TÂCHES DEMANDÉES
[1] D'après le passage, quel nom de famille de la mère figurait sur l'acte de naissance ?
[2] Renvoyez, s'il vous plaît, tout ce qui va de « Alors, comment mieux » jusqu'à « doute d'un cauchemar. » dans le passage, en recopiant le texte tel quel.

PASSAGE FOURNI

+---+

Dépossession du monde, lequel ne montre plus que sa carcasse décharnée, ses vertèbres saillantes, ses os aigus et ses croisement ossuaires. Comme une prémonition de la Mort. Car, en effet, comment continuer à vivre alors que les pièces ne proposent plus que leurs cimaises de plâtre, les carrousels leurs chevaux de bois sans cavaliers ? Comment poursuivre son chemin alors même que tout est abandonné jusqu'à sa propre identité ? Car, et c'est le troisième volet du triptyque, l'Innomé est ce qui vient parachever l'œuvre de destruction. Le Blanc traçait déjà les premiers contours d'une disparition, que le Vide renforçait, que l'Innomé réduit à Néant. Ce qui veut dire à l'inexister, c'est-à-dire au retrait de Soi du monde.
"Pourtant, le nom de famille de ma mère qui figurait sur mon acte de naissance était Cardères. Et O'Dauyé le nom qu'elle avait pris, son nom d'artiste en quelque sorte. Ça c'était du temps où je m'appelais la Petite Bijou…"
"(…) je voulais rassembler quelques pauvres souvenirs, retrouver des traces de mon enfance, comme le voyageur qui gardera jusqu'à la fin dans sa poche une vieille carte d'identité périmée."
"Il n'existait pas de pays natal, mais une banlieue où personne ne m'attendait."
"Je ne me souviens plus comment s'appelait le chien. Ma mère ne lui avait pas donné de nom."
"Je suis née de père inconnu."
"Heureusement que je portais mon étiquette, sinon je me serais perdue parmi tous ces gens. J'aurais oublié mon nom."
"Alors les visages de Sonia O'Dauyé et de la Petite Bijou seraient rongés par une sorte de moisissure et on ne pourrait plus entendre leurs voix."
Alors, comment mieux dire le Néant, son inscription "en lettres noires", "dans la demi-pénombre" de la vie ? Comment mieux dire la "lumière froide et blanche", la clarté spectrale, livide qui cerne de toutes parts la frêle existence de cette Petite Bijou dont, à la fin, l'on se demande si elle a bien existé, si elle n'est pas une simple hallucination, à la manière de "silhouettes d'hommes et de femmes immobiles", "embaumés", identiques à des momies entourées de leurs étranges bandelettes ? Blanches, les bandelettes, comme les "notes claires et désolées" de cette musique qui "doit venir du Néant", car d'où viendrait cette rumeur qui semble vouloir tout effacer, jusqu'à cette "femme au manteau jaune" qui paraît ne faire phénomène qu'à l'aune d'un mauvais rêve, sans doute d'un cauchemar.
Comment mieux installer une langue qui tourne à l'obsession d'elle-même, qui devient la pâte existentielle travaillée de l'intérieur, tout comme les personnages de la fiction qui ne tiennent debout qu'à être pénétrés du souffle des mots ? Car la Petite Bijou, Moreau-Badmaev - ce jongleur de langage; le couple Valadier - ces lexiques flous -, Thérèse - ce prénom si éthéré qu'il paraîtrait une simple parenthèse -, Sonia O'Dauyé - artiste-saltimbanque pareille à des points de suspension -, tous ces étranges personnages mettent en texte ce qu'ils sont eux-mêmes, à savoir des sémantiques vides à la recherche d'un prédicat qui les installe dans le monde. Nul doute cependant qu'ils y figurent au titre de la littérature. Modiano, en tout cas, nous délivre toujours ces bijoux rares et ciselés qui inscrivent dans la mémoire des lecteurs ces instant amnésiques émouvants à force de sobriété et d'exactitude. Comme une dentelle qui voudrait dire le pathétique des trous qui en entretiennent la tension.

+---+

LIGNES RÉPERTORIÉES
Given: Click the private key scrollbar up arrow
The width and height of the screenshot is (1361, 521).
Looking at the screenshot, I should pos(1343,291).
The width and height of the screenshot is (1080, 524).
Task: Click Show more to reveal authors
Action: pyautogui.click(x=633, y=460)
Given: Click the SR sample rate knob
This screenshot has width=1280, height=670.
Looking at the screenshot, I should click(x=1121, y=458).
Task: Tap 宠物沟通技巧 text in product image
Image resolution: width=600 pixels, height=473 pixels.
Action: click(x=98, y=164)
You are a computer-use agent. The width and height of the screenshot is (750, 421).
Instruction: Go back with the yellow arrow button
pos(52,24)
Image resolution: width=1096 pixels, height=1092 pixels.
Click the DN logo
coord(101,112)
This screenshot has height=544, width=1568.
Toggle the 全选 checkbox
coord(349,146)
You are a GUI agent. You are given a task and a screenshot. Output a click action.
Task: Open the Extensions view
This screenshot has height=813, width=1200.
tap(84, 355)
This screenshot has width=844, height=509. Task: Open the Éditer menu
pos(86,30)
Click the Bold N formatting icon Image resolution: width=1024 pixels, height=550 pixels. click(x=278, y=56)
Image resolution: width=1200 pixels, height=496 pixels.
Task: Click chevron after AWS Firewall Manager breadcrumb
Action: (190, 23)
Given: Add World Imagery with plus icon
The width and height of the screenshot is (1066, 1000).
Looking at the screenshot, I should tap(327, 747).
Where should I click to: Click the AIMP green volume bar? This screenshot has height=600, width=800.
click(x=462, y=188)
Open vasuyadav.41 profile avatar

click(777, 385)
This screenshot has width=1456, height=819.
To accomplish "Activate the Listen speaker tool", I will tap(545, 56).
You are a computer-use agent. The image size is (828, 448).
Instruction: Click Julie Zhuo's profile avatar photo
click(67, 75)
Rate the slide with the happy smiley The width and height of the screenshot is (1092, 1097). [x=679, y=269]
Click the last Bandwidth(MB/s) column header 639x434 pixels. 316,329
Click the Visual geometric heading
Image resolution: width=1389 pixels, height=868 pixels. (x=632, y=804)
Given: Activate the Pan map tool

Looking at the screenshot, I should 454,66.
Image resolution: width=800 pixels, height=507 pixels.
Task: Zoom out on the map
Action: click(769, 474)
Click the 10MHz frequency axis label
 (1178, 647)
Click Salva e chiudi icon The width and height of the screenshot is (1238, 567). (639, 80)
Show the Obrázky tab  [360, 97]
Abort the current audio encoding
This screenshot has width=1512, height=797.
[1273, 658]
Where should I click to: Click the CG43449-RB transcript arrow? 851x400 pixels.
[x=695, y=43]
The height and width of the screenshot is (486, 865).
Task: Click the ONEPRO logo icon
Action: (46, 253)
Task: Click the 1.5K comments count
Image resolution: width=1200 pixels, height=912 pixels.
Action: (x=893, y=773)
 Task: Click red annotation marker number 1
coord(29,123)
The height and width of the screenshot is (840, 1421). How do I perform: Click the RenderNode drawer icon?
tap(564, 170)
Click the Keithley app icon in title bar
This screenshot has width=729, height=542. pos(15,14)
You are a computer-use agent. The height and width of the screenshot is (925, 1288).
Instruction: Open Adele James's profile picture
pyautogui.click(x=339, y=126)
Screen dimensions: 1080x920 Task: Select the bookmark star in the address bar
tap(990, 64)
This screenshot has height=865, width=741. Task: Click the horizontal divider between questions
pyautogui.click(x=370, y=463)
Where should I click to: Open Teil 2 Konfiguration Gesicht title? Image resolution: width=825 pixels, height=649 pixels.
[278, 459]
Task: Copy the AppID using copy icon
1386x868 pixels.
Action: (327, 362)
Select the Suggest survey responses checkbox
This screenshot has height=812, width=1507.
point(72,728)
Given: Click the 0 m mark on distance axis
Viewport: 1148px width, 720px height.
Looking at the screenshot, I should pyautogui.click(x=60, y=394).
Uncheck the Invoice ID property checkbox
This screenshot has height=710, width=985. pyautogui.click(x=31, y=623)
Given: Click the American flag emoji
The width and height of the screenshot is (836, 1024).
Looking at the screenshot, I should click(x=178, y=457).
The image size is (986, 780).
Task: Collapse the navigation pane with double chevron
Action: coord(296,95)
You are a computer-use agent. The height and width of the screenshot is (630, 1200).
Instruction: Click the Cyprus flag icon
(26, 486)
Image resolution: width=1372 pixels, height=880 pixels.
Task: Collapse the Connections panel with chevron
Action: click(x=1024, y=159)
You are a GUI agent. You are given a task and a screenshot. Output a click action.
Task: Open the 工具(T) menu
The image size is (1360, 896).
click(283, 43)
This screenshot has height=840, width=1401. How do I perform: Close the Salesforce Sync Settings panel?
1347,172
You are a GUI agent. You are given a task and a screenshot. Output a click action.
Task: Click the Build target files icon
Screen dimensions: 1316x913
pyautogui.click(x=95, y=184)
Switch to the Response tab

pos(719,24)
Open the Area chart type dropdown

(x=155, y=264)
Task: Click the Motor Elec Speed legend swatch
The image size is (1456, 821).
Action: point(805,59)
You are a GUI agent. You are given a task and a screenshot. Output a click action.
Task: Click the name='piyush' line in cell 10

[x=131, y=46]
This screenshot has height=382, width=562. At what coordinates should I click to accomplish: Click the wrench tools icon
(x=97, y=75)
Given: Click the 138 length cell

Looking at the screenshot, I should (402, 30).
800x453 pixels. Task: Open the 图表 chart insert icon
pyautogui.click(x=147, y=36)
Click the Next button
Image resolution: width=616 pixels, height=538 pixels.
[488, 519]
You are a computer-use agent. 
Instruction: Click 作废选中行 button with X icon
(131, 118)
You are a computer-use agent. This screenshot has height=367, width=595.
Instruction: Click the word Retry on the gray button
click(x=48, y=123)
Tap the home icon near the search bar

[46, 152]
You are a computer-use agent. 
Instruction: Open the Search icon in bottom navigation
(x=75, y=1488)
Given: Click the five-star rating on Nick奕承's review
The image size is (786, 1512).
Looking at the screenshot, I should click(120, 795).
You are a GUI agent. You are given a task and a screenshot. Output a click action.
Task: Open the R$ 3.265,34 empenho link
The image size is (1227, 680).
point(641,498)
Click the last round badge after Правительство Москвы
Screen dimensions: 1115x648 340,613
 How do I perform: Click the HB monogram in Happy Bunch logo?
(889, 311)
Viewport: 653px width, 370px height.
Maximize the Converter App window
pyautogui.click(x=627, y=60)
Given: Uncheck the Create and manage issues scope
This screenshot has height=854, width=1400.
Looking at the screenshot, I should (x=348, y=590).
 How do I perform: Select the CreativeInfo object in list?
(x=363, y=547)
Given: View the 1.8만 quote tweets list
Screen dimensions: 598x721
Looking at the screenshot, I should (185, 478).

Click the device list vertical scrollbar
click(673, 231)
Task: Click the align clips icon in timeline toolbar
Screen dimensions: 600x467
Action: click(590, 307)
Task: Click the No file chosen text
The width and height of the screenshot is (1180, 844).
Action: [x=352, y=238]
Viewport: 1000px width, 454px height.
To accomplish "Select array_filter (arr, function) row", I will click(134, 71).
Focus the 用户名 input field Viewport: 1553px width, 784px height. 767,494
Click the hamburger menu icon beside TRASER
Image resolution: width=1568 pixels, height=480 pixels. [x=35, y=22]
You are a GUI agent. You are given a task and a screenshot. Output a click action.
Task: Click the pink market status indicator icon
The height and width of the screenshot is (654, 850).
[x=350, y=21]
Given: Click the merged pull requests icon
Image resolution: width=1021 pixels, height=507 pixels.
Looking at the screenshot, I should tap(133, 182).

+---+

RÉPONSES PAR NUMÉRO
[1] Cardères.

[2]
Alors, comment mieux dire le Néant, son inscription "en lettres noires", "dans la demi-pénombre" de la vie ? Comment mieux dire la "lumière froide et blanche", la clarté spectrale, livide qui cerne de toutes parts la frêle existence de cette Petite Bijou dont, à la fin, l'on se demande si elle a bien existé, si elle n'est pas une simple hallucination, à la manière de "silhouettes d'hommes et de femmes immobiles", "embaumés", identiques à des momies entourées de leurs étranges bandelettes ? Blanches, les bandelettes, comme les "notes claires et désolées" de cette musique qui "doit venir du Néant", car d'où viendrait cette rumeur qui semble vouloir tout effacer, jusqu'à cette "femme au manteau jaune" qui paraît ne faire phénomène qu'à l'aune d'un mauvais rêve, sans doute d'un cauchemar.